By then Tharoor had left for an official visit to Liberia and Ghana, and couldn't have possibly been summoned for an explanation. Sniffing for a story in an otherwise silly season, newspapers and news channels went to town with the Congress's response to Tharoor's tweet. The rest is, as the cliche goes, history.

It is not for me to defend either Tharoor or his party's reaction; having knowingly stepped into what Amitabh Bachchan colourfully described as the 'cess pool' of politics, he should know how to look after himself; if he doesn't, tough luck.

But I do get the sense, as do many other fellow journalists, that our ebullient first time MP-turned-minister in a high profile ministry has rubbed too many of his party colleagues the wrong way.

Politicians who have worked their way up the ladder don't take to paratroopers kindly, especially when the latter grab disproportionate media attention.
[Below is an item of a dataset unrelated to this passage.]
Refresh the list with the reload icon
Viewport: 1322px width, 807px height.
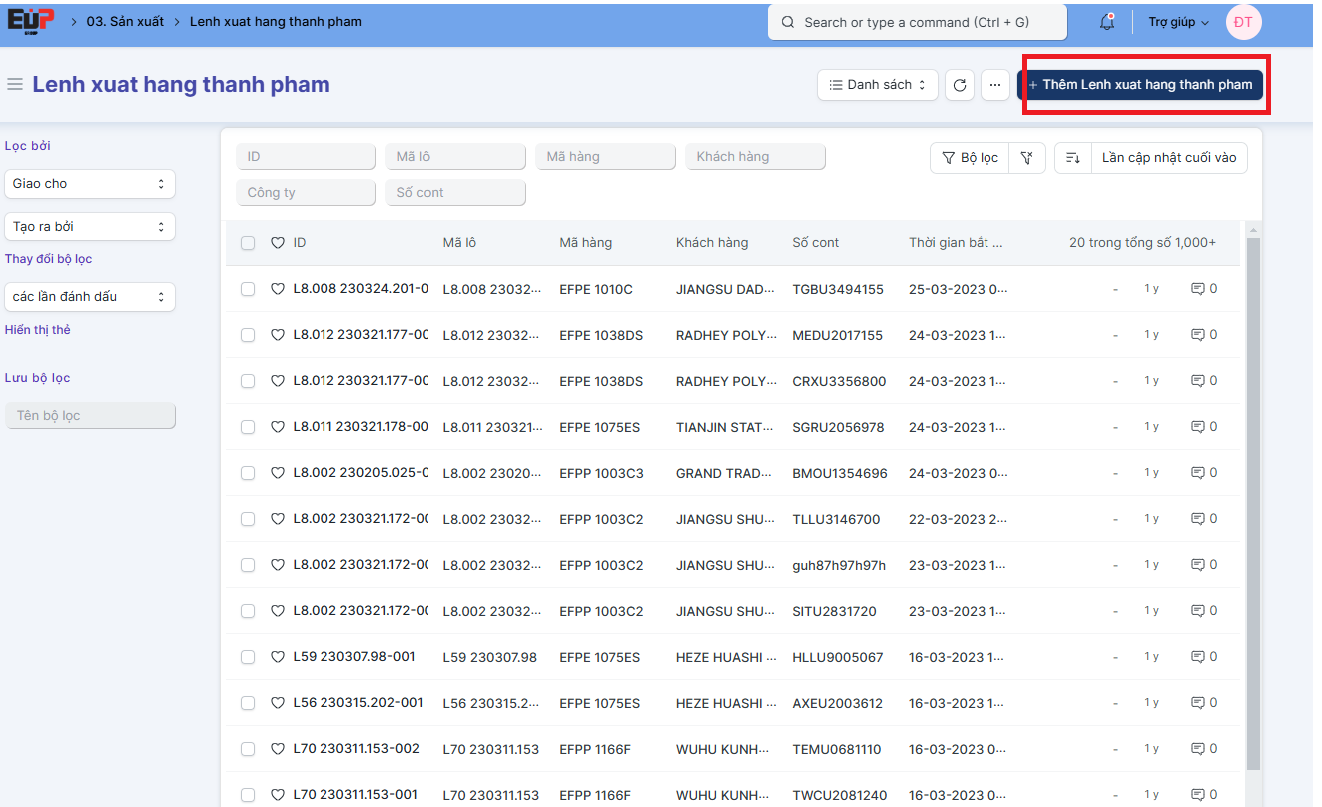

What has also worked against Tharoor is that he has been at the centre of a series of controversies which, for any other politician, would have proved to be disastrous.

Not so for Tharoor: On each occasion he has used the media to portray himself as the innocent victim of malicious conspiracies and diabolical plots. Years spent at the UN have taught him the art of converting adversity into advantage.

It is, therefore, not surprising that he should find himself in splendid isolation within his own party, with nobody, including fellow Congress MPs from Kerala, standing up for him as he is pitilessly pilloried by Natarajan who is incensed, as are other Congress worthies, among them Rajasthan Chief Minister Ashok Gehlot, over his inclusion of the expression 'cattle class' in his tweet.

Nor is anybody particularly pleased that he feels compelled to travel 'cattle class' out of 'solidarity with all our holy cows.' On Friday evening, the prime minister tried to come to Tharoor's rescue by stating the obvious: The tweet was a joke and need not be taken seriously.

When asked for his comments, Congress general secretary Rahul Gandhi pointed out that the party (as opposed to the prime minister) had already made its position clear.

In an effort to keep the story going till something else comes up, newspapers and news channels are now busy speculating whether the Congress will take punitive action against Tharoor; if yes, then when. Much of it could prove to be no more than idle speculation. But it would be a pity if he were to be punished for a tweet, no matter how cheekily offensive it may appear to our home-grown politicians. Tharoor has said and written far worse to merit retribution for something which is at best a sarcastic comment on dubious austerity.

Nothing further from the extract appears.